● EXERCISE INSTRUCTIONS
Which lines have the string "agent"? Copy all of them from the entries below.

● RECORDS FOR THE EXERCISE
________________________
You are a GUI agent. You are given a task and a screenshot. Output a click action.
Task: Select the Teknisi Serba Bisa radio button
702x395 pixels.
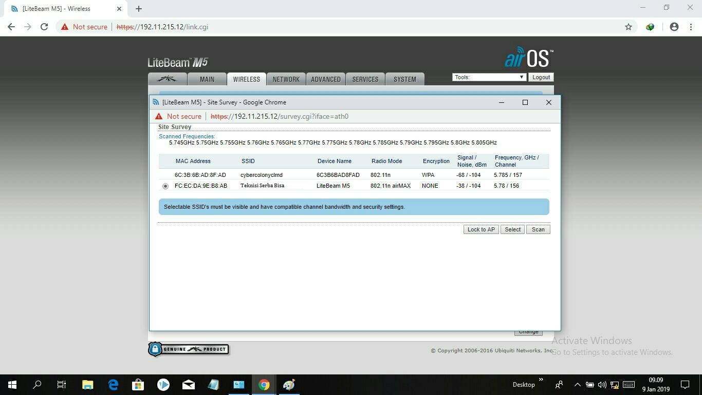165,186
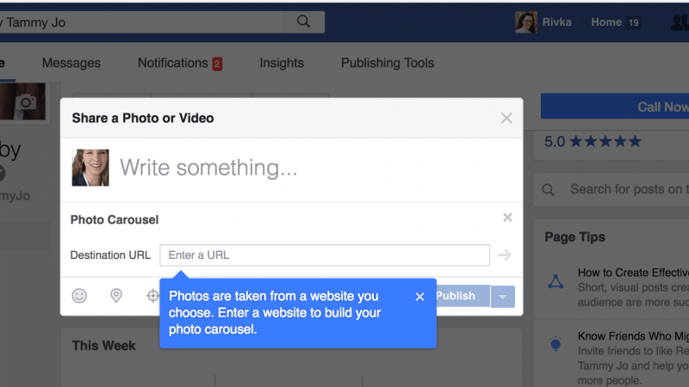
Task: Click the friend requests icon
Action: click(x=677, y=22)
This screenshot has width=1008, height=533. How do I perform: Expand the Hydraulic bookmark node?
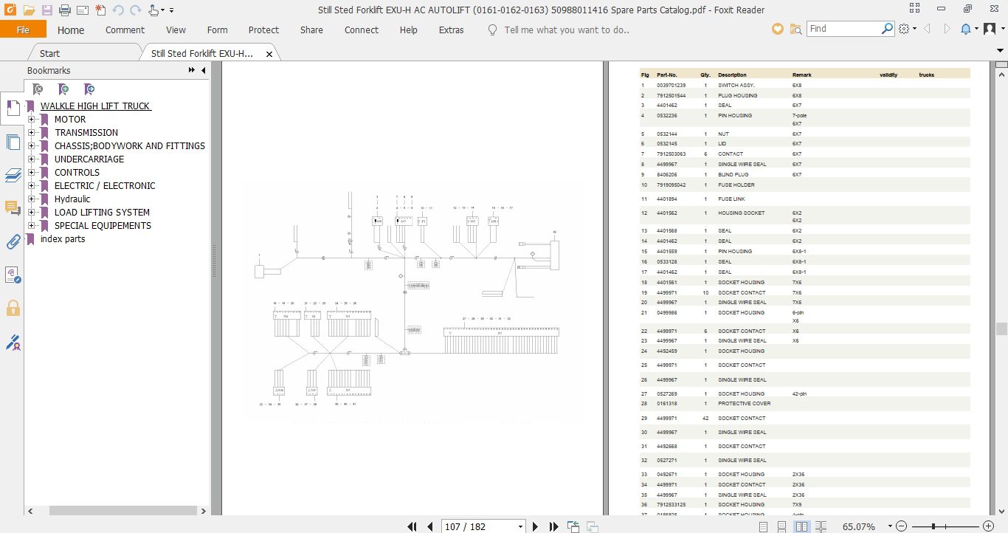31,199
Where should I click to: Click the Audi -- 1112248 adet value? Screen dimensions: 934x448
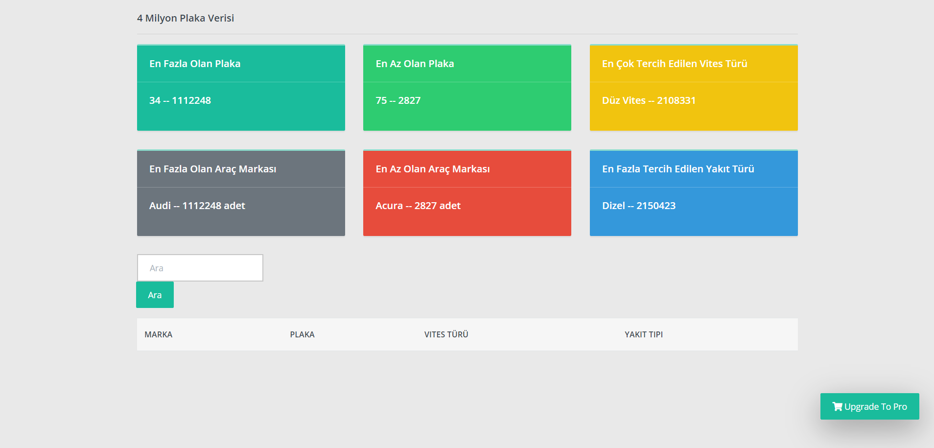(x=197, y=206)
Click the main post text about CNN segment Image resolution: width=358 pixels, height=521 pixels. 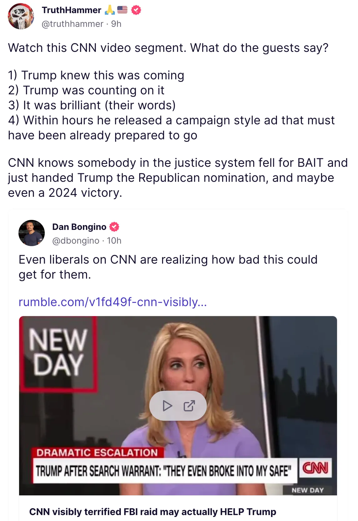178,120
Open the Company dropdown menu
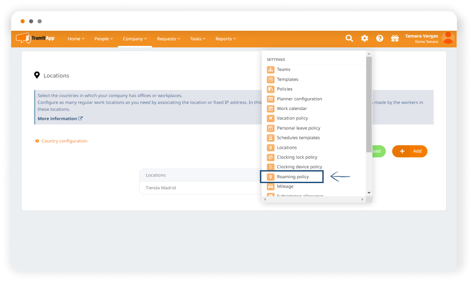This screenshot has width=473, height=282. [135, 39]
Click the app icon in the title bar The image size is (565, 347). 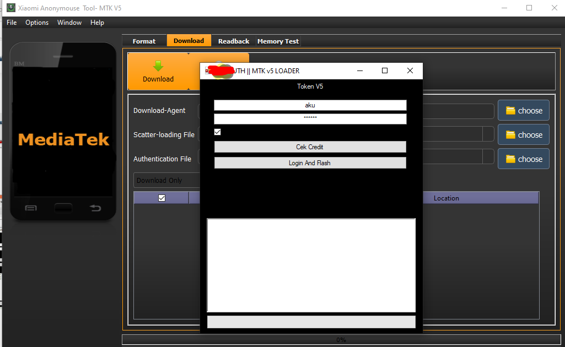[x=10, y=8]
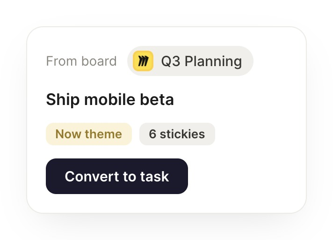Click the yellow Miro logo icon
The height and width of the screenshot is (240, 333).
(x=143, y=61)

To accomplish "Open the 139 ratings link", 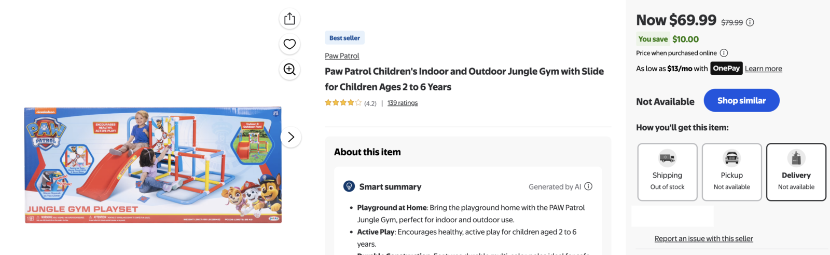I will pos(403,103).
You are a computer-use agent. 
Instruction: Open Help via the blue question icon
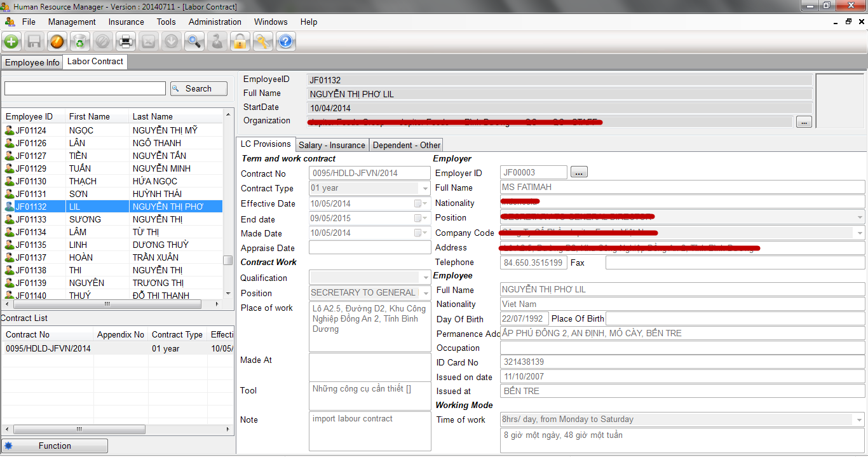tap(285, 42)
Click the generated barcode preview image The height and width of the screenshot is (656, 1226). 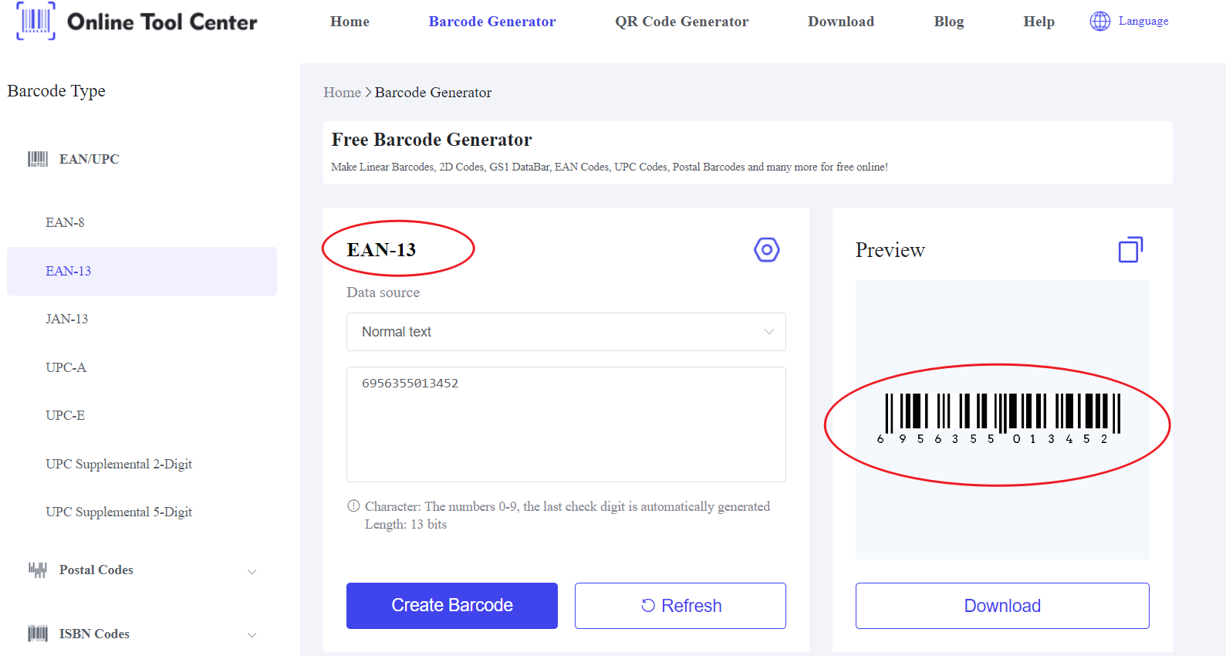[1001, 418]
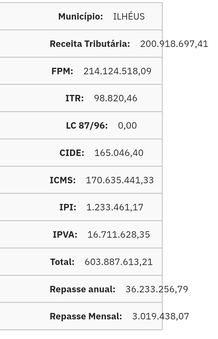Select the CIDE value 165.046,40
Screen dimensions: 218x339
[x=119, y=153]
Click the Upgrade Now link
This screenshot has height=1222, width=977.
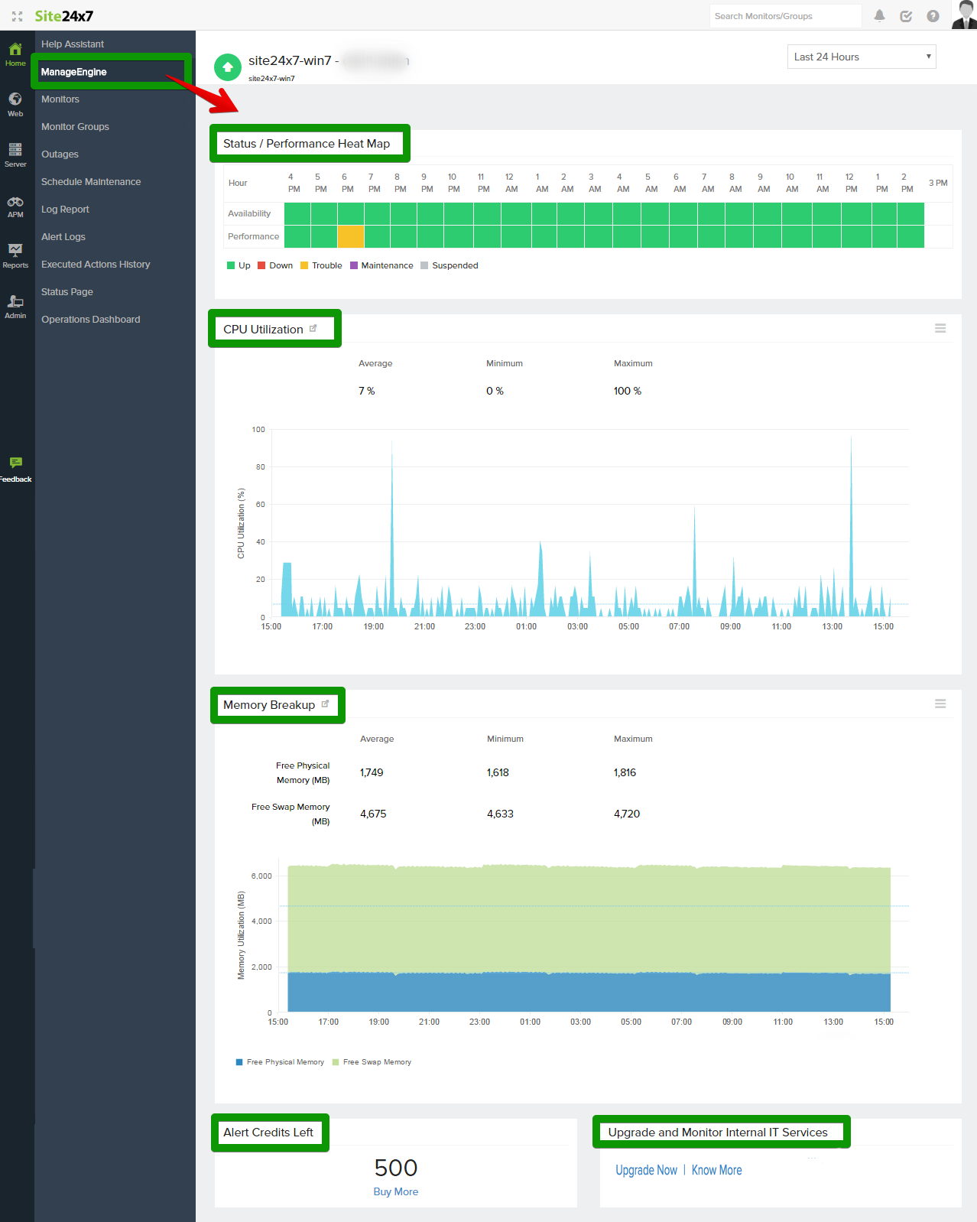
________________________
● SOLUTION BELOW
You are a GUI agent. You are given a task and a screenshot. Output a click action.
You are a computer-use agent. 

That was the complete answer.